### Problem requirements
Lines before the one containing "The height and width of the screenshot is (644, 1024)." are left out; return that line and all lines after it, exactly, through the end of the records below.

- - -

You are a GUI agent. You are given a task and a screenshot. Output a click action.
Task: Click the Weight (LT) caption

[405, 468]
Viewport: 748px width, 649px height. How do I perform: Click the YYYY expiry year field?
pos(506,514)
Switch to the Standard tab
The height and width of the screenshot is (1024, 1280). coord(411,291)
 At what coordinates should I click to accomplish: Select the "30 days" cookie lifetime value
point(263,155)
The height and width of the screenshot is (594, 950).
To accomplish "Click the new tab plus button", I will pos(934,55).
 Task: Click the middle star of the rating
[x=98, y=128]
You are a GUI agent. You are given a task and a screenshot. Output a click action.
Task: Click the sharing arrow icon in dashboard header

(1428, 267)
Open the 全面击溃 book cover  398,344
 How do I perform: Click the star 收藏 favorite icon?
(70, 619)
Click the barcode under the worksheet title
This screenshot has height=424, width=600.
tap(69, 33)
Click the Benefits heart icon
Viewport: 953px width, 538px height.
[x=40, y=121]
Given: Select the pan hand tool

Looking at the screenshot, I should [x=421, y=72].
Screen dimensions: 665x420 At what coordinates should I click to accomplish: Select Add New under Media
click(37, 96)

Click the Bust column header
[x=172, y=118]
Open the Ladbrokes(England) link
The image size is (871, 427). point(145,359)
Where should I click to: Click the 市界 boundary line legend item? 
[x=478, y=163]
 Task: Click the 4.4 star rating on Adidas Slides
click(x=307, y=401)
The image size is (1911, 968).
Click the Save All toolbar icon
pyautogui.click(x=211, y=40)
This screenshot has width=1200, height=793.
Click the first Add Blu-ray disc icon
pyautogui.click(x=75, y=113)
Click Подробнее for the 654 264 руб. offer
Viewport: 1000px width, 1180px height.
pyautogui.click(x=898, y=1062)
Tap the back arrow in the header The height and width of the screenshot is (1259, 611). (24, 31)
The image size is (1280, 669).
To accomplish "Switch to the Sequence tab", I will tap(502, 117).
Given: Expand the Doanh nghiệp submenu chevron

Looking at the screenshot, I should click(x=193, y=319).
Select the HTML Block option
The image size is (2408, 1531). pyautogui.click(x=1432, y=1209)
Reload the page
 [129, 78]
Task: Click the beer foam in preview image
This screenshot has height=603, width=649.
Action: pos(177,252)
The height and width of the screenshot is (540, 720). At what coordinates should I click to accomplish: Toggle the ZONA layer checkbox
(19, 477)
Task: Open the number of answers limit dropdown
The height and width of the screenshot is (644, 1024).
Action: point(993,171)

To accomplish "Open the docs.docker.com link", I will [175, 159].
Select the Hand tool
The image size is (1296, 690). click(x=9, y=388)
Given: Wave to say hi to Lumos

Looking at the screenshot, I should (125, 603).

- - -

### Result for this task
The height and width of the screenshot is (644, 1024).
Action: point(993,171)

To accomplish "Open the docs.docker.com link", I will [175, 159].
Select the Hand tool
The image size is (1296, 690). click(x=9, y=388)
Given: Wave to say hi to Lumos

Looking at the screenshot, I should (125, 603).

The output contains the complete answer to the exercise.